- _TO BE DONE_
Change "GUI agent" to "interface agent" in the lines of the material from the line with "Start sales registration with 판매등록 시작" through the end of the material, keeping everything else unchanged. Reproduce only those lines, without the pictures.

(Entries for locating words and elements)
** Begin **

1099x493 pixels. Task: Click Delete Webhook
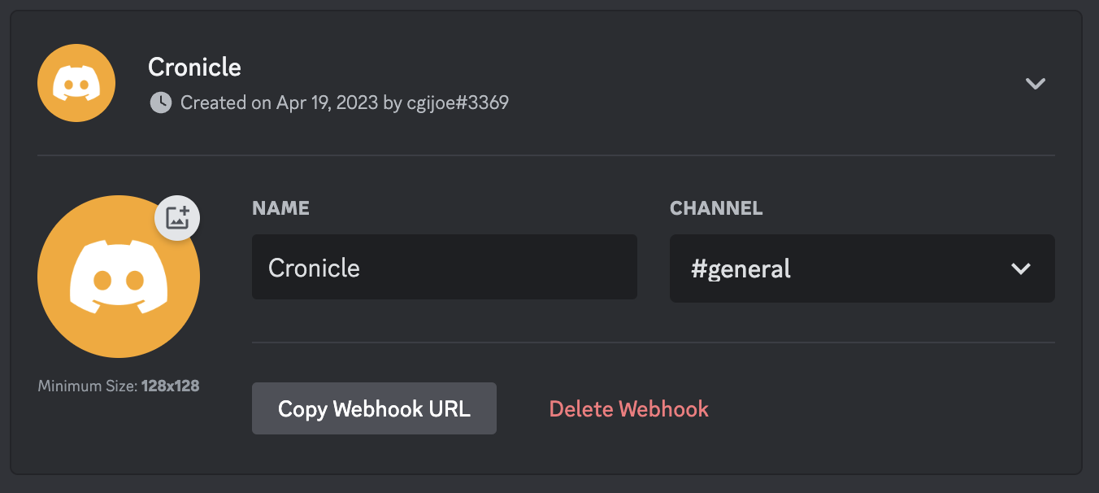(x=628, y=409)
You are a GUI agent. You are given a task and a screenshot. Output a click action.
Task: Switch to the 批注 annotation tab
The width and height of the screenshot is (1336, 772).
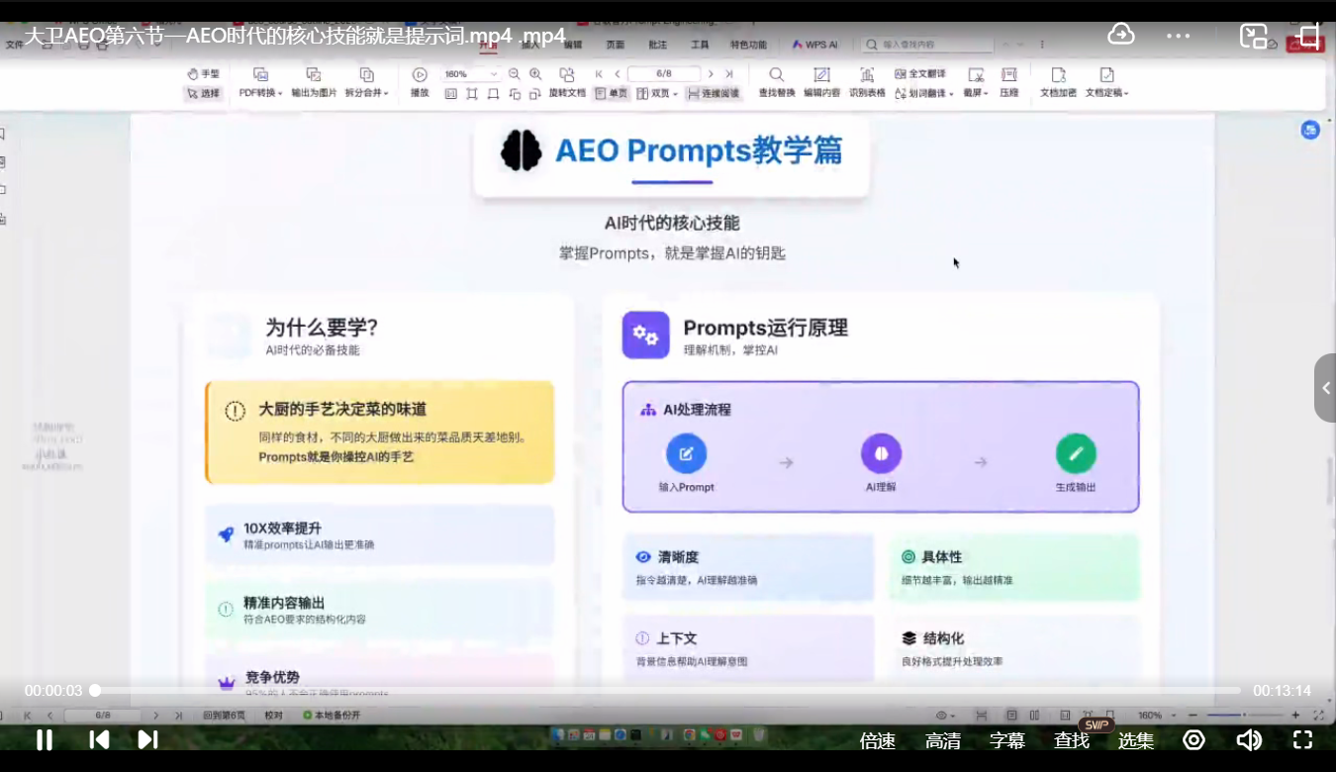659,44
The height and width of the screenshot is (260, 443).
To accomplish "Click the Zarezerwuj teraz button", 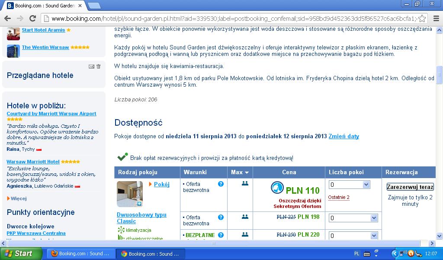I will 410,187.
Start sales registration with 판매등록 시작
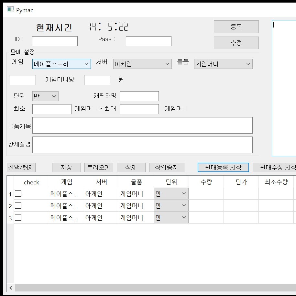This screenshot has width=296, height=296. pyautogui.click(x=223, y=167)
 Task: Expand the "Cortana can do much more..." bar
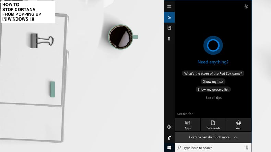[213, 137]
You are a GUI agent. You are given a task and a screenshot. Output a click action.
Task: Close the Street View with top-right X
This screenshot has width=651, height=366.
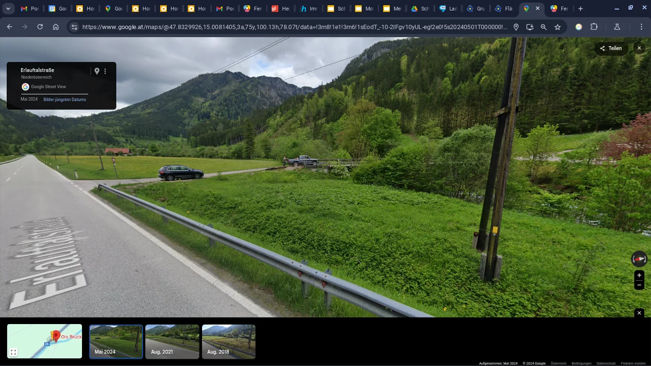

** End **

- _FULL RESPONSE_
Start sales registration with 판매등록 시작
This screenshot has width=296, height=296. pyautogui.click(x=223, y=167)
 Task: Expand the "Cortana can do much more..." bar
[213, 137]
You are a interface agent. You are given a task and a screenshot. Output a click action.
Task: Close the Street View with top-right X
This screenshot has width=651, height=366.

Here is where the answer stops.